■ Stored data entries

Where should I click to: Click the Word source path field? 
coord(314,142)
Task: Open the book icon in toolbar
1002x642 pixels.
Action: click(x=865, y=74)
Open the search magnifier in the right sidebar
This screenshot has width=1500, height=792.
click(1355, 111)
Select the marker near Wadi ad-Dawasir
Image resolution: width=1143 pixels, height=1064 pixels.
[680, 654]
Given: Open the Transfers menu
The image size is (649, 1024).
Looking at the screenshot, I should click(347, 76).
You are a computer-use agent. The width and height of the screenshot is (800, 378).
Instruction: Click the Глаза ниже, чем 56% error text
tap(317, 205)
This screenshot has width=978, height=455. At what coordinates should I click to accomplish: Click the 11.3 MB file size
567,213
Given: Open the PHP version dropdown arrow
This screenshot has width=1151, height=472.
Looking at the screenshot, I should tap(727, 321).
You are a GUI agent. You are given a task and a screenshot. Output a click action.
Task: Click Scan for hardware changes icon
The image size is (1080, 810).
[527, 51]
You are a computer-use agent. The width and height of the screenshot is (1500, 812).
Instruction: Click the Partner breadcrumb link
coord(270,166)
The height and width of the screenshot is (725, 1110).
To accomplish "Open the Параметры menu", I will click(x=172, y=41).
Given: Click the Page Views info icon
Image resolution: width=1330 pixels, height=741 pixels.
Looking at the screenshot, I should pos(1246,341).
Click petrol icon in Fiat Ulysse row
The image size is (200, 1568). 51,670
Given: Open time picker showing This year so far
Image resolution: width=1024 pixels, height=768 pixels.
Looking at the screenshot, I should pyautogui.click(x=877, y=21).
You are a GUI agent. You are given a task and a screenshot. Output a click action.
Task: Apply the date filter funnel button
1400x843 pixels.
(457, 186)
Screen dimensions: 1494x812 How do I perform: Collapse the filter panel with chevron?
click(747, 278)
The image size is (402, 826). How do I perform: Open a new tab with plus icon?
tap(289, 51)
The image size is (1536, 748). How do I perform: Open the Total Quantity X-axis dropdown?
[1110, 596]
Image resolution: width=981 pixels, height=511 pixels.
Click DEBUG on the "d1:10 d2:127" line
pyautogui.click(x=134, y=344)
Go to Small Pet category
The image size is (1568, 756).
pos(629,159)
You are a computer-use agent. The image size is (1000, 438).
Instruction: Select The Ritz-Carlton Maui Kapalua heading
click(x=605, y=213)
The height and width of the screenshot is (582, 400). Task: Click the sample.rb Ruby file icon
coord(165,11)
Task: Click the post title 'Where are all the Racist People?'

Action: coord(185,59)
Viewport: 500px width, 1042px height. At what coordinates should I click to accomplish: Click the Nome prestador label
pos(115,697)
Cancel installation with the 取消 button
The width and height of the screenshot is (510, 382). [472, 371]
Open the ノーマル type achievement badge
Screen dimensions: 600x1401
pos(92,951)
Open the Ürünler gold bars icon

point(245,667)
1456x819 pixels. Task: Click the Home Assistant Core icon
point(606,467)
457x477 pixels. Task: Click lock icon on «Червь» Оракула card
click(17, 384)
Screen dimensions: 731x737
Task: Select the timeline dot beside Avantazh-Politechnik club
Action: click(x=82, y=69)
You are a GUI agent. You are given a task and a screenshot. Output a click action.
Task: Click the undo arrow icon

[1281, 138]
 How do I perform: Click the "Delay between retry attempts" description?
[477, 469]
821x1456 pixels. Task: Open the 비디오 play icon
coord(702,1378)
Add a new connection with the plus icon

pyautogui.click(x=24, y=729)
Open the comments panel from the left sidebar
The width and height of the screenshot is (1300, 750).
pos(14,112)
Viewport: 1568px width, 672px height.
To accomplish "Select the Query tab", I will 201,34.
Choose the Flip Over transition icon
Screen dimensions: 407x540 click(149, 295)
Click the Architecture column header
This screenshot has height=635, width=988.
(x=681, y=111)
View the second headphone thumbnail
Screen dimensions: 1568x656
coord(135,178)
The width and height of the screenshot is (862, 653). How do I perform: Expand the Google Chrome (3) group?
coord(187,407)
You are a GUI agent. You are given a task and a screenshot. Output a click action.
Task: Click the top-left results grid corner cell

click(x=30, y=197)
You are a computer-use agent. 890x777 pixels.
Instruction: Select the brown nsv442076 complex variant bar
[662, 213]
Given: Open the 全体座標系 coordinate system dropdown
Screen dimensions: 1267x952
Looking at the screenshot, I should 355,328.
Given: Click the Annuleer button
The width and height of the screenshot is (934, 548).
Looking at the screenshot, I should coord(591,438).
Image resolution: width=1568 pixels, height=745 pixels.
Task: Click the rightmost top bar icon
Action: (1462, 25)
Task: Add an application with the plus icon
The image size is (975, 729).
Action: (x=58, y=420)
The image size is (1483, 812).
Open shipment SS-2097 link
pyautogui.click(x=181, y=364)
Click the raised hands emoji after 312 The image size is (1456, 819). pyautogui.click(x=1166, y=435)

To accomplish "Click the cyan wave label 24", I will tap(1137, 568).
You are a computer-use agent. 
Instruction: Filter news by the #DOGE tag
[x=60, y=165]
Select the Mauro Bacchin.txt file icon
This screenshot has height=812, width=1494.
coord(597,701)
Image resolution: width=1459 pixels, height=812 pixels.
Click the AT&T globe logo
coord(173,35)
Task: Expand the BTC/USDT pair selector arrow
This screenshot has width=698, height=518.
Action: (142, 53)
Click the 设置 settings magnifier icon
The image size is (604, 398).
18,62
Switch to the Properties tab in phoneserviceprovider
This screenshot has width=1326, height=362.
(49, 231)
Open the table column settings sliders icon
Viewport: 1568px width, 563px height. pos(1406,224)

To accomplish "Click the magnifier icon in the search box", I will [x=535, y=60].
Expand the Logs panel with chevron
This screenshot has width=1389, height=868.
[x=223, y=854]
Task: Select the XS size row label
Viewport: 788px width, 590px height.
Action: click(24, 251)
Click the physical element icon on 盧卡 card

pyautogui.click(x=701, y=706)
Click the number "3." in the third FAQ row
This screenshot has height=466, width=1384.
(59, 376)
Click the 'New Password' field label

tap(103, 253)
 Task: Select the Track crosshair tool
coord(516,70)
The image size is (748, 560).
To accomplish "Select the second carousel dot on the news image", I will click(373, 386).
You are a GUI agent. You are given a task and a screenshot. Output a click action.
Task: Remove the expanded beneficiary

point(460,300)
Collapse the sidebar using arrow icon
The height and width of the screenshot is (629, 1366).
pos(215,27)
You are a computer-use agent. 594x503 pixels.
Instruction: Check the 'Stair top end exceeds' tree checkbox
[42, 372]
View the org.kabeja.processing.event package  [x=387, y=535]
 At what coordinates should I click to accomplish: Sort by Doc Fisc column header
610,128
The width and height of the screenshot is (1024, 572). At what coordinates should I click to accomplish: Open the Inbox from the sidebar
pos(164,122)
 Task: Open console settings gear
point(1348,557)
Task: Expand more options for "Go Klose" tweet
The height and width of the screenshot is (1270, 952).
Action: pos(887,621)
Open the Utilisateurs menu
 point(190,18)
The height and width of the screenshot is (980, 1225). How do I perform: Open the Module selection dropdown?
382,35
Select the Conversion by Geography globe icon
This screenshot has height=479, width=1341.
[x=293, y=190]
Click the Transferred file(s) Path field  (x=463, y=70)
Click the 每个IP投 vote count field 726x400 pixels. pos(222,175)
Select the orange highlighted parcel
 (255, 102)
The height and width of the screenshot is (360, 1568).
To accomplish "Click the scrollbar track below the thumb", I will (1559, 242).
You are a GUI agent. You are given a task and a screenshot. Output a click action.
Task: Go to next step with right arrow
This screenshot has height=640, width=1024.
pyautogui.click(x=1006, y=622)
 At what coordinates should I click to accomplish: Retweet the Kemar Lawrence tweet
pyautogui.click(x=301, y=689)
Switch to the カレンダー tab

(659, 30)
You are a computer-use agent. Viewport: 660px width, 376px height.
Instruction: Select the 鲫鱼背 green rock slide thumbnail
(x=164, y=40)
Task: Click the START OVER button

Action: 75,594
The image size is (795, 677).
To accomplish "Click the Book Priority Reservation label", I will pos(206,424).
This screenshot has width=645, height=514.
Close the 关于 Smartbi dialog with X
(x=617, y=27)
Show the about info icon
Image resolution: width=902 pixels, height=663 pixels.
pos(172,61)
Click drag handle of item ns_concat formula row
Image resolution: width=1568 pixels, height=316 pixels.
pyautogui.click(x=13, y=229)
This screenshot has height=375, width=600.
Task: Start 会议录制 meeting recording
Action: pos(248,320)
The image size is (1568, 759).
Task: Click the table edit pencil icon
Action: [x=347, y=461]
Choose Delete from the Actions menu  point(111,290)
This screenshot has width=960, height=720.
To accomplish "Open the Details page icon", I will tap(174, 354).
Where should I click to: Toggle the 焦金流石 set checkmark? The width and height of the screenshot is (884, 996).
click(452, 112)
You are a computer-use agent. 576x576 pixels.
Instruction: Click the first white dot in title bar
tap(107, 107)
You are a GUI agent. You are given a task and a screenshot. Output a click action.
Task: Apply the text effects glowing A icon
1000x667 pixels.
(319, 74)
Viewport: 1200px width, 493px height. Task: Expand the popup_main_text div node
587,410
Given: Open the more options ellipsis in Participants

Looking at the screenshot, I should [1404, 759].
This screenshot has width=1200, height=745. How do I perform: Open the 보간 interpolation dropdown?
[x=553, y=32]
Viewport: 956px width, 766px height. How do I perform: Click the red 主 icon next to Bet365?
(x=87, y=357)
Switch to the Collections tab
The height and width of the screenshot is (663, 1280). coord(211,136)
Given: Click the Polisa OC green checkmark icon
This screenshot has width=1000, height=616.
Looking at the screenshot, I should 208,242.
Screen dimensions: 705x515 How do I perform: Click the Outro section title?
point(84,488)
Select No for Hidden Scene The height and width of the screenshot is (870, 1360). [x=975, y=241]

■ What the task asks
The first line of the records begins the span, and the line containing "Given: Open time" ends it. Reproduce that span exactly, both ends included.

■ Task result
Where should I click to: Click the Word source path field? 
coord(314,142)
Task: Open the book icon in toolbar
1002x642 pixels.
Action: click(x=865, y=74)
Open the search magnifier in the right sidebar
This screenshot has width=1500, height=792.
click(1355, 111)
Select the marker near Wadi ad-Dawasir
Image resolution: width=1143 pixels, height=1064 pixels.
[680, 654]
Given: Open the Transfers menu
The image size is (649, 1024).
Looking at the screenshot, I should click(347, 76).
You are a computer-use agent. The width and height of the screenshot is (800, 378).
Instruction: Click the Глаза ниже, чем 56% error text
tap(317, 205)
This screenshot has width=978, height=455. At what coordinates should I click to accomplish: Click the 11.3 MB file size
567,213
Given: Open the PHP version dropdown arrow
This screenshot has width=1151, height=472.
Looking at the screenshot, I should tap(727, 321).
You are a GUI agent. You are given a task and a screenshot. Output a click action.
Task: Click Scan for hardware changes icon
The image size is (1080, 810).
[527, 51]
You are a computer-use agent. The width and height of the screenshot is (1500, 812).
Instruction: Click the Partner breadcrumb link
coord(270,166)
The height and width of the screenshot is (725, 1110).
To accomplish "Open the Параметры menu", I will click(x=172, y=41).
Given: Click the Page Views info icon
Image resolution: width=1330 pixels, height=741 pixels.
Looking at the screenshot, I should pos(1246,341).
Click petrol icon in Fiat Ulysse row
The image size is (200, 1568). 51,670
Given: Open time picker showing This year so far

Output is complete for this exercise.